- _EXERCISE AIM_: Copy every line of the records below that holds the word "calendar".

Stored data
┌────────
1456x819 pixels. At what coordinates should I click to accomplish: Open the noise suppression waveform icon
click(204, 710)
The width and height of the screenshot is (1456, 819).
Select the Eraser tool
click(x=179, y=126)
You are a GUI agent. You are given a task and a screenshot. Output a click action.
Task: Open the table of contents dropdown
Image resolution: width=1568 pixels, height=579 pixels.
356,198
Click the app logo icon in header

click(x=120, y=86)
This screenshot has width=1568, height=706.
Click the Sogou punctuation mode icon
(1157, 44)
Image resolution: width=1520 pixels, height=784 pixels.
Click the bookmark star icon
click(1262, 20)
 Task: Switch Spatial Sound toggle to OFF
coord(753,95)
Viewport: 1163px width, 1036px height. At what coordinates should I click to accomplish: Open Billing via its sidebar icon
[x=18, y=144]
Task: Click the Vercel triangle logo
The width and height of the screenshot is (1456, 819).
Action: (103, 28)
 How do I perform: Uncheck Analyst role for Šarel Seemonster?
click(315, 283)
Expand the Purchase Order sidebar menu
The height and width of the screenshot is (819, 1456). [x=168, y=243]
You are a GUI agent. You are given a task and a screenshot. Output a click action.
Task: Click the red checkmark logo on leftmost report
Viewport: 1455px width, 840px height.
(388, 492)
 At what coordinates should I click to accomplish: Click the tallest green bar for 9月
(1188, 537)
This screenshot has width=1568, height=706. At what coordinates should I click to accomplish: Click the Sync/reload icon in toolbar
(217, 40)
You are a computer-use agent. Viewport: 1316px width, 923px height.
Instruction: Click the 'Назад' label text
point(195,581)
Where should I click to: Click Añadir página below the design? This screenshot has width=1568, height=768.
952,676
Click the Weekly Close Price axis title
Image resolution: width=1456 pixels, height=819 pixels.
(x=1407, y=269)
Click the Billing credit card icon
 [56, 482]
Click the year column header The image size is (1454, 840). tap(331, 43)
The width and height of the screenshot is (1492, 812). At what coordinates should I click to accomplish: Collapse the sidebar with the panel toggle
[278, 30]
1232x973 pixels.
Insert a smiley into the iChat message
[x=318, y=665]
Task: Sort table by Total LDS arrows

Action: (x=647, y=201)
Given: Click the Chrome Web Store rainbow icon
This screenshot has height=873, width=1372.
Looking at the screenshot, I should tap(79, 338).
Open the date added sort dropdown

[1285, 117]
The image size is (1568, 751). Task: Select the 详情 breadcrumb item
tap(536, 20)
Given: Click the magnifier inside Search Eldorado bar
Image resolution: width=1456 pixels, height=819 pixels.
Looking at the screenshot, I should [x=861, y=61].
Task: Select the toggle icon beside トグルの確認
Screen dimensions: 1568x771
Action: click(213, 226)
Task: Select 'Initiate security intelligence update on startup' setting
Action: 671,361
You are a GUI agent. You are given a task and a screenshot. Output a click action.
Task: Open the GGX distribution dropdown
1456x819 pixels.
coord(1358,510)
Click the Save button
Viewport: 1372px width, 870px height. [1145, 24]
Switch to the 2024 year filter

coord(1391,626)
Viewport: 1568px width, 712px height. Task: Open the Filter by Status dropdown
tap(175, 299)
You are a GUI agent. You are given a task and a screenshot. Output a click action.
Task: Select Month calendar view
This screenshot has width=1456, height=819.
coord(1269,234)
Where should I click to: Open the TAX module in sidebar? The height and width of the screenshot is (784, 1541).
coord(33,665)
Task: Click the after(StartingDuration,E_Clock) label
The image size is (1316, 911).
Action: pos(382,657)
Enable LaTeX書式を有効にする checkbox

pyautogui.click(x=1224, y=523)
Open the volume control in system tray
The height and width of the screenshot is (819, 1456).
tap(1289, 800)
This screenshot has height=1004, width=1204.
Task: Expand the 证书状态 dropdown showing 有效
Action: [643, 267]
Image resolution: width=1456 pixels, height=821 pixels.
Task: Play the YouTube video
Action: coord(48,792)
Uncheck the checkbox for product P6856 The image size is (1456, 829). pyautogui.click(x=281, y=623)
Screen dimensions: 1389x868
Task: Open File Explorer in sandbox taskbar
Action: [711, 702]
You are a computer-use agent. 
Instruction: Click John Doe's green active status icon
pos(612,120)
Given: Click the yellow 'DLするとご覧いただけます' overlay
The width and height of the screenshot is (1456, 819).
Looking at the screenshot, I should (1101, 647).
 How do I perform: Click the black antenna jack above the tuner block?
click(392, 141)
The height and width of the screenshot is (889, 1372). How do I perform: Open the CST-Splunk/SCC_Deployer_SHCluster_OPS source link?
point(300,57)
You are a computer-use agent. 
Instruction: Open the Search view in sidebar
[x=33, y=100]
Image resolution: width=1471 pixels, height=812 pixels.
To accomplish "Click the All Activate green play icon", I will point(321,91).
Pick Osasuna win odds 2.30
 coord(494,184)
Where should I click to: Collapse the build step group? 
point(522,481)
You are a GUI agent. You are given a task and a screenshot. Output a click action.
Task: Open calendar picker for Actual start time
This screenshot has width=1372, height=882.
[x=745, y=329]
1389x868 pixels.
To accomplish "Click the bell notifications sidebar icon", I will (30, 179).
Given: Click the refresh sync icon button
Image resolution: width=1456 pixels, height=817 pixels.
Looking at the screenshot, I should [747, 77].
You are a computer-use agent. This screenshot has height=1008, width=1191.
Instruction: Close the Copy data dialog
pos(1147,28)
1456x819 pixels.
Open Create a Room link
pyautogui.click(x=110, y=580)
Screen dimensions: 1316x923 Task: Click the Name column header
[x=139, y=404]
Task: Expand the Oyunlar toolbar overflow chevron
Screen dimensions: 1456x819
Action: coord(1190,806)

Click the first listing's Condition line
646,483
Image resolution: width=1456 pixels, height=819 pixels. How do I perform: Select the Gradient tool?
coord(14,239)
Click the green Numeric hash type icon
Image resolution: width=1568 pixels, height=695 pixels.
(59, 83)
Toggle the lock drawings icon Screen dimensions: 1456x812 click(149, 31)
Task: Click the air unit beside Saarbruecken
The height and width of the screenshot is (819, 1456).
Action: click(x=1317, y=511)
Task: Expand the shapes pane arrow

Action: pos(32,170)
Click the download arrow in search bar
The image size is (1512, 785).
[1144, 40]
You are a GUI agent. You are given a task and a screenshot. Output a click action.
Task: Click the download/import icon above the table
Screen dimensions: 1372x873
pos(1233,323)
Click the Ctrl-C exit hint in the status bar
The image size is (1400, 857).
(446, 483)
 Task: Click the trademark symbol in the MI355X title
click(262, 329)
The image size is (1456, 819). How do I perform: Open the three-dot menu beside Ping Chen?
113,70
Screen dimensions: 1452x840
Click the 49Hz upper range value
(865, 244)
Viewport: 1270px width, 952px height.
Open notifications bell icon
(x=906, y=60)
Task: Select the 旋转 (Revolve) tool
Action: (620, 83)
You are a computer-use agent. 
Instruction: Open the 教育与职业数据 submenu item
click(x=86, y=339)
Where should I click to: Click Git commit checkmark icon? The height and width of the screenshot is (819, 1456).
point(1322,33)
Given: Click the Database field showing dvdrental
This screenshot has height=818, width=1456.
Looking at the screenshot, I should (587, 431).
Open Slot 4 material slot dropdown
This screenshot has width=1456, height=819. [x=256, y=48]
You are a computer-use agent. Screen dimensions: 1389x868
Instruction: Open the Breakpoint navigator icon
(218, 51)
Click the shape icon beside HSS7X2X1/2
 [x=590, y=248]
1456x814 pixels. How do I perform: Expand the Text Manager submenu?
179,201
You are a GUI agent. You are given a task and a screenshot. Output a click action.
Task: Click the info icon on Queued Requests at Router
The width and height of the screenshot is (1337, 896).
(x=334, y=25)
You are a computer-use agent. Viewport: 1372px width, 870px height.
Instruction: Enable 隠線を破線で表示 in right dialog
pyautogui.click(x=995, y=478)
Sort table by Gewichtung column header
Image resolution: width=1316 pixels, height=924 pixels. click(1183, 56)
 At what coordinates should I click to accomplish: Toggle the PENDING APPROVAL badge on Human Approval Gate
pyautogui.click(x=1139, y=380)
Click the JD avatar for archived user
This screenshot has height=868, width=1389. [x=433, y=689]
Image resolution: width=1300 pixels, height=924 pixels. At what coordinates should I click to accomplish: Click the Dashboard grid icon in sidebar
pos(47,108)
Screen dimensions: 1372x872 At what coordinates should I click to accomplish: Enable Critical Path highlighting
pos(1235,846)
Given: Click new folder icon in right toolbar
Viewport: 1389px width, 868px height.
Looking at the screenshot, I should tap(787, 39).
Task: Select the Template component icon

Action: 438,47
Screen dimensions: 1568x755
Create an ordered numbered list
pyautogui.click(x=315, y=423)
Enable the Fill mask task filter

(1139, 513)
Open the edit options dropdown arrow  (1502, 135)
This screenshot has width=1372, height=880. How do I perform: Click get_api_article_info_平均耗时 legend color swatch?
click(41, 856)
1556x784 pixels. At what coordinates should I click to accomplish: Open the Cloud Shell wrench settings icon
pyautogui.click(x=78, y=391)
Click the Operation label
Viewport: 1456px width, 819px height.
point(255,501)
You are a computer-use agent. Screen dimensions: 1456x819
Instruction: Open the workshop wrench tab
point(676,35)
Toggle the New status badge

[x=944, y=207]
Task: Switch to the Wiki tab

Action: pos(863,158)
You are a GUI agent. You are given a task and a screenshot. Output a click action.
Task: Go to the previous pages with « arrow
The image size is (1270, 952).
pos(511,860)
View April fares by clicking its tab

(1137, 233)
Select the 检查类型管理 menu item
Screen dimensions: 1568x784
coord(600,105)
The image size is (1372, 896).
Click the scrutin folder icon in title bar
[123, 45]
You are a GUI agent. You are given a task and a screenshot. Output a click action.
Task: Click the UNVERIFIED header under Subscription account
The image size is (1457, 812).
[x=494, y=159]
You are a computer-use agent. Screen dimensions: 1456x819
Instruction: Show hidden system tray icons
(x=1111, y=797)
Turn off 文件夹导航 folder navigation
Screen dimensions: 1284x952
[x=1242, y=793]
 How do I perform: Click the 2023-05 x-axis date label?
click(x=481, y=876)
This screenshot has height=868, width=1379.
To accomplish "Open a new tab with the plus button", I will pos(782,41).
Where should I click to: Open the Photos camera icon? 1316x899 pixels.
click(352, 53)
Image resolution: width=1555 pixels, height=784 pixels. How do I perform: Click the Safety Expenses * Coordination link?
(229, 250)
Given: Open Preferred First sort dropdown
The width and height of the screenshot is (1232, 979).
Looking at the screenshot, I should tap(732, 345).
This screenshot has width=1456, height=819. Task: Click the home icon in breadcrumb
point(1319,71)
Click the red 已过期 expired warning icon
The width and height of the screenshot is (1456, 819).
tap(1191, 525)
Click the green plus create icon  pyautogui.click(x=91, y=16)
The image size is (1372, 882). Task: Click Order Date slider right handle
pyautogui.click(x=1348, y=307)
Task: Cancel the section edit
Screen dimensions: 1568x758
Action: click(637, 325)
└────────
- _TASK ANSWER_:
Task: Select Month calendar view
Task: Open calendar picker for Actual start time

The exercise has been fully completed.